Shader Dispatch Processor

With R520 featuring the same number of quads and the same basic Pixel Shader ALU arrangement as both R420 and R480 it looks, on the surface, as though ATI are going to be leaning purely on clock speed for performance increases with R520. This is not the case, however, and rather than going the route of increasing the raw operations per cycle capabilities they have instead gone the route of attempting to make the units that they do have more efficient by increasing their utilisation further than just the shader compiler can.


Click for a bigger version

Ultra Threaded Dispatch Processor


Two key elements to maintaining efficient utilisation of the available computational resources are hiding latency within operations and avoiding wasted cycles - these are becoming more important as clock speeds increase. A commonly known area of processing that has a high latency associated with it is texture processing, which can waste hundreds of cycles if the texture data is not located in the texture cache and needs to be addressed from local, or even worse, system RAM, so it is important to ensure that other operations can be achieved on the Shader ALU's whilst such latency ridden operations are being executed.

R520's "Ultra Threaded Dispatch Processor" is the element that ATI have designed in order to better increase the overall utilisation of the Shader ALU's by breaking the tasks down into smaller chunks that can be interleaved more effectively. The central Pixel Shader dispatch unit first breaks down each of the shaders into "threads" (batches) of 16 pixels (4x4) and can track and distribute up to 128 threads per pixel quad. When one of the shader quads becomes idle, due to a completion of a task or waiting for other data, the dispatch engine will assign the quad with another task to do in the meantime, with the overall result being a greater utilisation of the shader units, theoretically.

With up to 128 threads per quad, there will plenty of temporary values (all at FP32 precision) that will need to be retrieved quickly in order to switch threads efficiently and to this end ATI have implemented a very large general purpose register array in the R520 series. The register array is multi-ported, allowing for multiple read and writes, and has a high bandwidth connection to the shader ALU's in each of the quads. In total there is enough register space for 32 128-bit (FP32 per component) pixels per thread, however should a thread require more register space, rather than dumping the extra requirements out to memory, the systems dispatch processor just reduces the number of active threads - this system should balance out the performance a little more as threads that have very high register utilisation should be fairly long and hence there is less need to balance out any latency operations anyway.

Breaking down each of the pixel shader commands into small threads also brings another benefit specific to the Shader Model 3.0 and above specification, and that is in the region of dynamic, per pixel branching. Dynamic Branching in the pixel shader allows such techniques as "early out", whereby redundant parts of a shader can be skipped, and can also reduce state change overheads by grouping lined shaders in a single, branched, shader. Developers may also like to use dynamic branching in a similar manner but for different reasons - using dynamic branching to group shaders together can reduce their code maintenance and hence their development costs.

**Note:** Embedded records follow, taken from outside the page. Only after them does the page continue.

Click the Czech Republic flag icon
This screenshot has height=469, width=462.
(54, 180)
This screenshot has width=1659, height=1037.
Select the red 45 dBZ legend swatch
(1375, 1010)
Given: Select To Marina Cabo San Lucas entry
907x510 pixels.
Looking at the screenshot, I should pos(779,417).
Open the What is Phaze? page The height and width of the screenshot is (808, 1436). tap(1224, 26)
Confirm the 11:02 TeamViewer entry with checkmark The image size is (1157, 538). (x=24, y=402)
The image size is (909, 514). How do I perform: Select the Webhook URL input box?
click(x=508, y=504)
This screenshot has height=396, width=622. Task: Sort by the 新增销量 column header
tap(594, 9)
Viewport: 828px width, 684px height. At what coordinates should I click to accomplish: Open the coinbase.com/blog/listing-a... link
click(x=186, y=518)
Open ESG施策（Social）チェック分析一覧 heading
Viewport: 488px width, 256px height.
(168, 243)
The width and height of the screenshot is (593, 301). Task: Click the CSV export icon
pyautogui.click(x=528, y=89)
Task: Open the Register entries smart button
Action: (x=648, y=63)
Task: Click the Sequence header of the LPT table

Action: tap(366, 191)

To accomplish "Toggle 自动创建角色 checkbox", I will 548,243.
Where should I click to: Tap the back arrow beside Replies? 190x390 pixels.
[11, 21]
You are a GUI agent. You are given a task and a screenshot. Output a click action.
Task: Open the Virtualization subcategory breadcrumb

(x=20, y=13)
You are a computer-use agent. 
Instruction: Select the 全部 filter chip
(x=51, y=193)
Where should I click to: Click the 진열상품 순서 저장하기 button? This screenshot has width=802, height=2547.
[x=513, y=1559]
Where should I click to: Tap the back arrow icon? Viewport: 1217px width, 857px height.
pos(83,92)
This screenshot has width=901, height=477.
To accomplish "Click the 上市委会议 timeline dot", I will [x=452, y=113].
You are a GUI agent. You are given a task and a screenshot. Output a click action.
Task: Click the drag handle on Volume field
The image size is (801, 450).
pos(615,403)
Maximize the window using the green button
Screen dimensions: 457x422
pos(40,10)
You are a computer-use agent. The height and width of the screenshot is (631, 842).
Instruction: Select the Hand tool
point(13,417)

Branching Costs                                    Branch Execution Unit

Graphics boards have always worked on batches of pixels, meaning that when a branch occurs it can occur anywhere within that batch - if a batch contains a branch that happens to occur such that one half of the pixels carry on down the initial path and the other half go down another path pixels down then all the pixels will still need that instruction executed, but the the pixels down the new path will also need to go back and will eventually become a new batch meaning that, in total, for that instruction 1.5 times the work will have been carried out because of the batch. R520's batch size, being only 4x4 pixels large, should be very efficient for large batch sizes, at least in relation to NVIDIA's G70 which is described as having batch sizes of 64x16 (1024) pixels. R520's Pixel Shader architecture also has a specific Branch Execution Unit which means that ALU cycles aren't burned just calculating the branch alone for each pixel.

Something to note on the execution unit is that R520 (4 quads) is described as having 512 "threads" in flight at any one time, whilst RV515 (1 quad) has just 128 threads - which basically means that each of these chips have 128 threads allocated per quad. Although RV530 is described as having 12 shader pipelines, it still only has 128 threads in flight at once - in this case each of the 12 shader pipelines exist within a single (quad) "pipeline" and will still operate over three separate quad fragments, but do so with larger batch sizes. For the parts in the R5xx series that have three times the number of shader pipelines to ROP's the batch sizes are 48 (4x12) pixels large, so the efficiency drops a little.